Jusqu’au 17 juillet, le centre d’art le Hangar, à Bruxelles, accueille Regarde mon histoire / Kijk naar mijn verhaal, une exposition collective croisant les regards de Véronique Ellena et d’auteurs émergents. Une collection d’histoires marquées par un désir de tisser des liens avec l’autre.
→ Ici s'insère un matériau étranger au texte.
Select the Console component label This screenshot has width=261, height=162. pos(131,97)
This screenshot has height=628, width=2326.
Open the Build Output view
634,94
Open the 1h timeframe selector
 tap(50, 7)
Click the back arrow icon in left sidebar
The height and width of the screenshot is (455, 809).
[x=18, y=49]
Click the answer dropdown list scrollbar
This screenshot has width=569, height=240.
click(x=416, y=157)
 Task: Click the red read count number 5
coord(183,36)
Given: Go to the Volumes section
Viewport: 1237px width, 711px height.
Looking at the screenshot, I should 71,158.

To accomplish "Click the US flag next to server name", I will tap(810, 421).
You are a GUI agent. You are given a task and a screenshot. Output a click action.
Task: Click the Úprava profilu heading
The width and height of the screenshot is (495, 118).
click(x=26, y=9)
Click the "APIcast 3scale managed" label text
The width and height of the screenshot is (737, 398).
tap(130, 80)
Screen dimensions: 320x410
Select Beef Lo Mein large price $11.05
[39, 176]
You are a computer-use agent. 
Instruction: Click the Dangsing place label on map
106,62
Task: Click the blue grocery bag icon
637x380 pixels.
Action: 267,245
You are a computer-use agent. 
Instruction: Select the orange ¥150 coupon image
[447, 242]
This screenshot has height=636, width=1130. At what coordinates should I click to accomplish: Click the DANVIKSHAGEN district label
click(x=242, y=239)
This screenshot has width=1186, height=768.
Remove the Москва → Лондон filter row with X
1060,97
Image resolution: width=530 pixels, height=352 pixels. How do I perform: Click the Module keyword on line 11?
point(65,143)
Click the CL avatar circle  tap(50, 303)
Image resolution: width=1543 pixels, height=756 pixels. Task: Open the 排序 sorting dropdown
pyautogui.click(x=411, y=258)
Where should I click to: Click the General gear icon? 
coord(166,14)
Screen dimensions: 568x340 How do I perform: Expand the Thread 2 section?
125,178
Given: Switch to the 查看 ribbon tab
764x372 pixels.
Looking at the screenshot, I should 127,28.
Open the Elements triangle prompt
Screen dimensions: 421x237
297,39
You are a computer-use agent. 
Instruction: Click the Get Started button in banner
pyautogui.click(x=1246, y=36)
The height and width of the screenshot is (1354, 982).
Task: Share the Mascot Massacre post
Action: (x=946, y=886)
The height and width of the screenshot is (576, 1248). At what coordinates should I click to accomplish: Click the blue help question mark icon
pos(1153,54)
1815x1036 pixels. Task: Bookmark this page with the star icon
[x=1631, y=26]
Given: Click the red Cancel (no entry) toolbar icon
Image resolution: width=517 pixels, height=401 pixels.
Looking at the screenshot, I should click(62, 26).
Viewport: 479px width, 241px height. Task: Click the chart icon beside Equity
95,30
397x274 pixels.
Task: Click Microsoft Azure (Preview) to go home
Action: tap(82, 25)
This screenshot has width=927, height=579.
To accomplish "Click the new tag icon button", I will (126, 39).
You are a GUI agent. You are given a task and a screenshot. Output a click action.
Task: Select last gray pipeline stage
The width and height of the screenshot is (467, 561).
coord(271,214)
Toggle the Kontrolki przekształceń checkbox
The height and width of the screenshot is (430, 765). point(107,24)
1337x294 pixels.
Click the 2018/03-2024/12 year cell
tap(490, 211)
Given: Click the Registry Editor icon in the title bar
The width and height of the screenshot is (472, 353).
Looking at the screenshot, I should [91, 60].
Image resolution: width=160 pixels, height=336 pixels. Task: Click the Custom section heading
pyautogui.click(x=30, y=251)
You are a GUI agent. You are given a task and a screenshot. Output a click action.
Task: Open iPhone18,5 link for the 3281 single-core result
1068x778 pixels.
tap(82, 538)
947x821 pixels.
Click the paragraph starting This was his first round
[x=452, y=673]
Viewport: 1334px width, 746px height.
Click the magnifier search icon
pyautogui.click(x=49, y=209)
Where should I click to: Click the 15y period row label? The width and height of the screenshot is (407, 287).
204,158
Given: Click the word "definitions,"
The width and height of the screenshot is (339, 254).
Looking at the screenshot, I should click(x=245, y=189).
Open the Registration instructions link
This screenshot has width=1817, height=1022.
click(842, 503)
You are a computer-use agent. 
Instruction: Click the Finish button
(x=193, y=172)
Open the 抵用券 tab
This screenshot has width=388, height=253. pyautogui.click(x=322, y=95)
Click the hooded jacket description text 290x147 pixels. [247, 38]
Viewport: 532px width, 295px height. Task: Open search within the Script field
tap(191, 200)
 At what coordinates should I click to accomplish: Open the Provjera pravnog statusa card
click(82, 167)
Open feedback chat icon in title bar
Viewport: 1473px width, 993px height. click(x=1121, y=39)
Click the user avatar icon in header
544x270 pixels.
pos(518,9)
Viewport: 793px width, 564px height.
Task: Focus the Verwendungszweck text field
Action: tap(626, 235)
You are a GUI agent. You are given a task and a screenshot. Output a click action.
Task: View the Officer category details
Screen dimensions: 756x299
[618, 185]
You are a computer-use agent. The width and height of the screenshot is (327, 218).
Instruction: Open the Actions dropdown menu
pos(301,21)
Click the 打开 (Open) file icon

« L’année écoulée nous a propulsés dans un monde sans contact, déshumanisé et dépossédé de son oralité. Le regard n’est le plus souvent que le seul moyen pour capter ce que l’autre a à nous dire »,
déclare Delphine Dumont, directrice du Hangar à Bruxelles. Si le lieu culturel n’a pas fermé ses portes pendant l’hiver, l’exposition Regarde mon histoire / Kijk naar mijn verhaal s’impose comme un renouveau, une représentation de notre désir de nous connecter à l’autre. Pensé, créé et monté en moins de cent jours, l’événement croise le regard d’une artiste reconnue avec ceux d’auteurs émergents influencés par la culture belge. Au cœur de l’espace ? Une rétrospective de Véronique Ellena, marquée par son amour pour l’être humain. « Après avoir étudié aux beaux-arts, je me suis formée à La Cambre durant six ans. Un établissement qui m’a marquée par son ouverture d’esprit, sa bienveillance. Il permettait aux vocations d’éclore », se souvient-elle. Au Hangar, l’artiste d’origine italienne dévoile ses portraits, réalisés à la chambre. « Mes modèles passent d’une personne à une icône, lorsque je les photographie. Mes réalisations sont inspirées par la photographie ancienne et la peinture classique – deux références très présentes dans ce parcours », précise-t-elle. Ancrées dans la réalité – dans la rue, au supermarché, à l’intérieur des maisons – ses compositions deviennent, au fil de la visite, plus abstraites, plus poétiques, jusqu’à emprunter au pictural. Un parcours culminant au sein d’une pièce sombre, dans laquelle des vitraux, réalisés à partir de tirages, brillent et reflètent une lumière presque surnaturelle. Une belle envolée lyrique dans un espace rythmé par l’ordinaire.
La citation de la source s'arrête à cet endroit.